共感を呼んだ10歳の普通の女の子、千尋

もはや説明不要だろうが、まずはそのストーリーを簡単に振り返ろう。

主人公、荻野千尋は10歳の女の子。両親と引っ越し先に向かう途中、テーマパークの廃墟のような不思議な町に迷い込む。両親はそこで店の食べ物を勝手に食べて豚になってしまい、千尋はひとりぼっちに。ハクという少年に導かれ八百万の神々が訪れる油屋で働くことに。魔女、湯婆婆に名を奪われ「千」となった千尋は、両親を人間に戻すためにあらゆる試練を乗り越えていく……。
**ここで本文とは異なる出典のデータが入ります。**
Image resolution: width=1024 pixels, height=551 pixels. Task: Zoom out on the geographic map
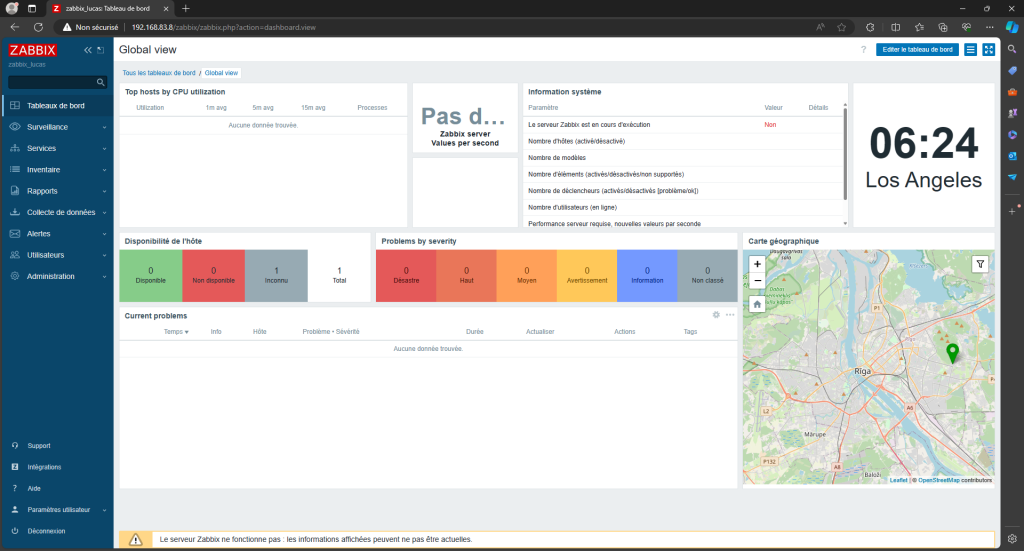coord(757,281)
ロードショー中に2回、劇場に足を運んだ。1983年生まれの筆者にとってはジブリ作品といえば『風の谷のナウシカ』、『天空の城ラピュタ』が真っ先に思いつくが、『千と千尋の神隠し』はこれらの名作と並ぶほどのインパクトだった。主人公はナウシカやシータのような強さを持ち合わせない、現代っ子。ヒロインの成長譚であることはほかのジブリ作品にも共通するものの、どこにでもいる普通の少女が主人公というのは、それまでの宮崎駿の映画にはない設定だった。同じく少女が主人公の作品に『となりのトトロ』があるが、サツキやメイは芯が通っていて気が強い印象だ。結果、弱く頼りないという新しい主人公像は多くの人々の共感を呼ぶことになり、映画はジブリ史上最高の興行収入を記録した。

油屋を思わせる道後温泉を千尋と歩く

それではそろそろ、千尋と物語の舞台を歩いてみよう。

実はスタジオジブリはこの作品の「モデル」を公言していない。なので今回はファンの間で「モデルでは?」と言われている場所に赴いてみる。まずは、愛媛県松山市、道後温泉だ。

今も公共浴場として営業している、道後温泉本館。
今も公共浴場として営業している、道後温泉本館。

湯屋のモデルの1つと言われているのが道後温泉本館だ。趣ある外観で、神々しい雰囲気はなるほど湯屋を想起させる。しかもこの温泉はなんと3000年もの歴史を持ち「神の湯」とも呼ばれている。日本書紀にも登場していて、まさに神々の時代から続いているというわけだ。現在の建物は明治27年(1894)に改築された。美しい木造建築は国の重要文化財でありながら、今でも誰もが利用できる公共浴場となっている。

道後温泉本館は夜も美しい。
道後温泉本館は夜も美しい。

夜になると、その雰囲気はさらに荘厳なものになる。神様たちが行き来する油屋そっくりだ。思えば『千と千尋の神隠し』は実に“夜”が印象的な作品だった。夕暮れどきが終わり、闇に包まれるともう神様の時間。千尋は物語序盤では泣いてばかりだったが、ストーリーが進むに連れ、次第に夜の闇は怖いものでなくなる。そして龍となったハクと夜空を舞う、あのクライマックスへと続いていく。小さな少女が次第に意志を持ち、人として成長していく姿に自分を重ねた人も少なくないはず。ジブリ映画の強いヒロインたちも素敵だが、千尋の持つか弱さも魅力的だった。当時、映画館を埋め尽くした人々は千尋が成長していく姿に勇気をもらい、自分とは何か、生きるとは何かという問いに真っ向から向き合った。

道後温泉のシンボルとなっているカラクリ時計。
道後温泉のシンボルとなっているカラクリ時計。

『道後温泉』もまた“夜”が美しい場所だ。たとえば、駅前にあるカラクリ時計。「坊ちゃんカラクリ時計」が正式名称だ。松山は夏目漱石の小説『坊ちゃん』の舞台で、30分間隔で『坊ちゃん』のキャラクターが飛び出すカラクリが見られる。とくに夜はライティングが美しく、その見た目から、どうしても油屋を思い出してしまう。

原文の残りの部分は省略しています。